Small Business Income Tax Concessions
A small business is eligible for a number of income tax, capital gains tax, GST, fringe benefits tax and superannuation concessions. This article focuses on the “income tax” concessions.
Definition of a Small Business
A small business for income tax purposes (operating as either a sole trader, partnership, company or trust) is measured on an annual turnover basis. Up to 30 June 2016, the turnover threshold was $2 million.
From 1 July 2016, a business is considered to be a small business where it:
- operates a business for all or part of the income year, and
- has an aggregated turnover less than $10 million (the turnover threshold).
Note a different turnover threshold applies for the purpose of accessing the lower company tax rate (see below).
1. Company tax rate
The company tax rate is 30%. However this rate will be progressively reduced based on turnover as follows:
Income Year
|
Applicable Turnover Threshold
($) |
Company Tax Rate
(%) |
2015-16
|
2 million
|
28.5
|
2016-17
|
10 million
|
27.5
|
2017-18
|
25 million
|
27.5
|
2018-19
|
50 million
|
27.5
|
2019-20
|
50 million
|
27.5
|
2020-21
|
50 million
|
27.5
|
2021-22
|
50 million
|
27.5
|
2022-23
|
50 million
|
27.5
|
2023-24
|
50 million
|
27.5
|
2024-25
|
50 million
|
27
|
2025-26
|
50 million
|
26
|
2026-27
|
50 million
|
25
|
For the 2015/16 and 2016/17 years, the company needs to be “carrying on a business” to be entitled to the lower tax rate.
From the 2017/18 year, the “carrying on a business” test has been replaced with a “passive income” test. A company is now entitled to the lower tax rate where no more than 80% of its income is passive income.

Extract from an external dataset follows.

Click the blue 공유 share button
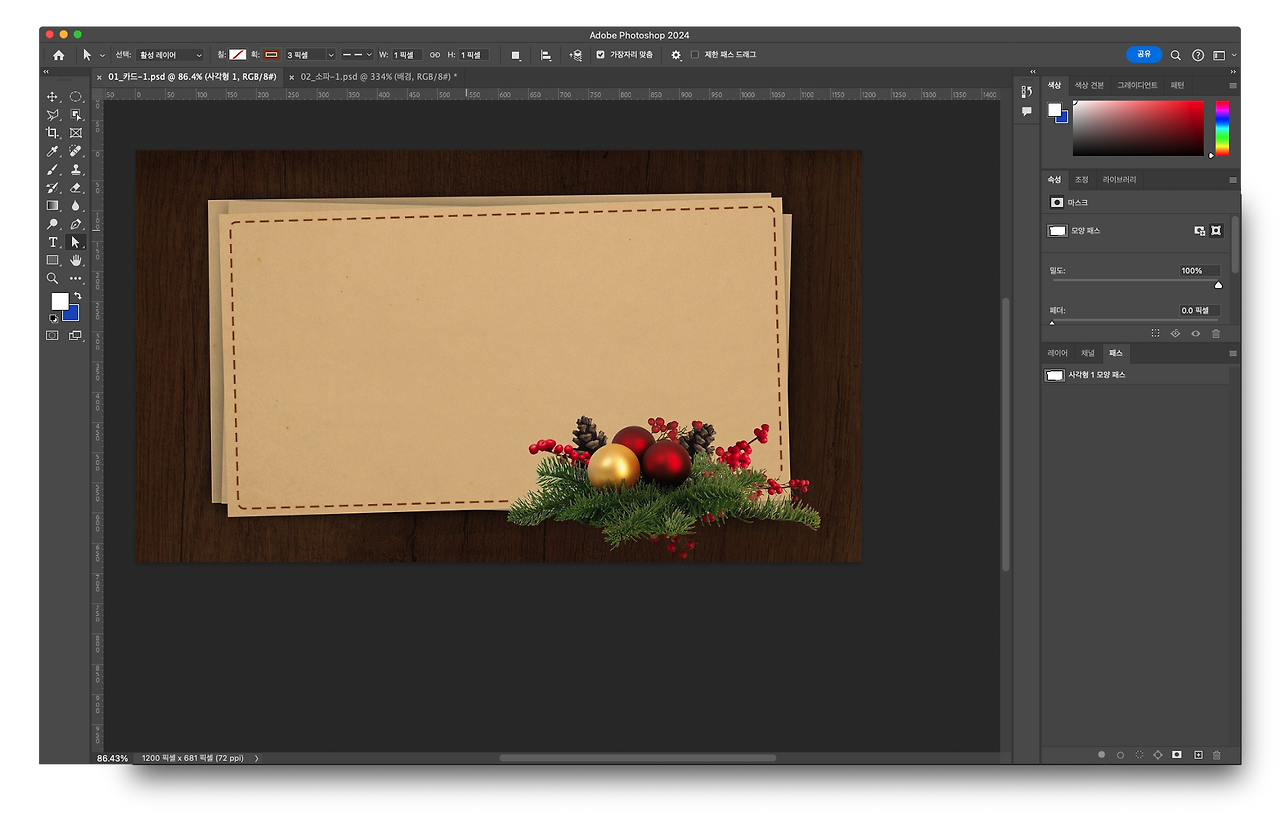The width and height of the screenshot is (1280, 816). tap(1143, 54)
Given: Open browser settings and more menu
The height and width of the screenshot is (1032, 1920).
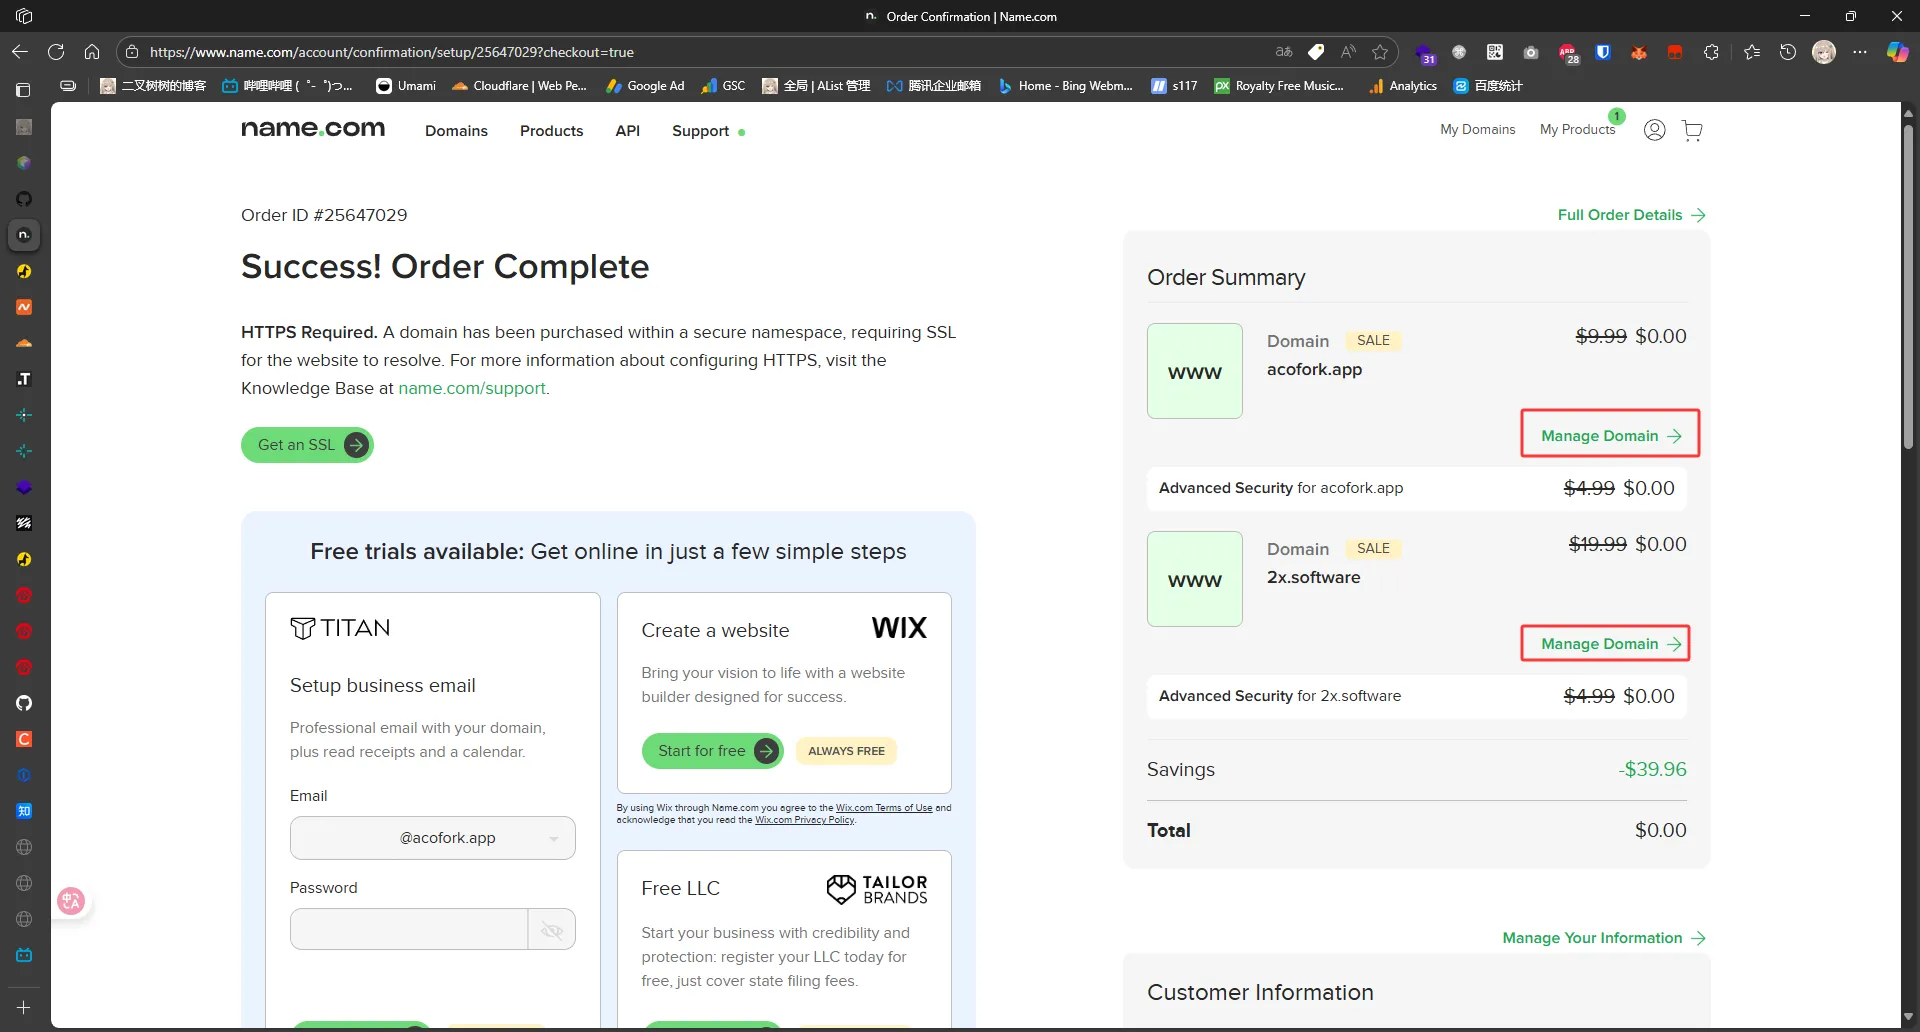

This income includes:
- dividends other than non-portfolio dividends
- franking credits on such dividends
- interest income, royalties and rent
- net capital gains
- income from trusts or partnerships, to the extent it is referable (either directly or indirectly) to an amount that is otherwise passive income.
2. Simplified depreciation rules – instant asset write-off
The $20,000 instant asset write-off threshold has been extended until 30 June 2018.
A small business can immediately deduct the business portion of most assets that cost less than $20,000 each if they were purchased:
- from 1 July 2016 to 30 June 2018, and the turnover of the business is less than $10 million
- from 7.30pm on 12 May 2015 to 30 June 2016, and the turnover of the business is less than $2 million.
This deduction applies to each asset that costs less than $20,000, whether new or second-hand. The deduction is claimed in the year the asset was first used or installed ready for use.
3. Accelerated depreciation for primary producers
From 12 May 2015, primary producers can:
- immediately deduct the costs of fencing and water facilities
- deduct the cost of fodder storage assets over three years.
Primary producers who are small businesses are also entitled to claim the $20,000 instant asset write-off.
4. Deductions for professional expenses for start-ups
From 1 July 2015, small businesses are entitled to claim certain deductions when starting up a small business. The range of deductible start-up costs includes professional, legal and accounting advice and government fees and charges.
5. Small business restructure rollover
From 1 July 2016, small businesses can change the legal structure of their business without incurring any income tax liability when active assets are transferred by one entity to another.
This rollover applies to active assets that are CGT assets, trading stock, revenue assets and depreciating assets used, or held ready for use, in the course of carrying on a business.
6. Simplified trading stock rules
A small business does not need to conduct a physical stocktake and instead can choose to estimate the value of trading stock at the end of the financial year to report in the income tax return. The business will need to keep a record of how they estimated the value of stock, but the ATO does not need to be notified that an estimate of stock was chosen.
This concession only applies if there is a difference of $5,000 or less between:
- the value of stock at the start of the income year
- a reasonable estimate of the value of stock at the end of the year.
If the business chooses not to use an estimate, a full stocktake will need to be conducted with the actual value of stock reported in the tax return.
7. Immediate deduction for prepaid expenses
A small business can claim an immediate deduction for prepaid expenses where the payment covers a period of 12 months or less that ends in the next income year.
8. Two-year amendment period
A small business generally has a two-year time limit, from the day the notice of assessment is issued, for reviewing an assessment.
9. PAYG instalments
A small business has the option to pay as you go (PAYG) by instalments using an amount worked out by the ATO. This saves time in having to work out the amount to pay each quarter. If required, the instalments can be varied on a quarterly basis.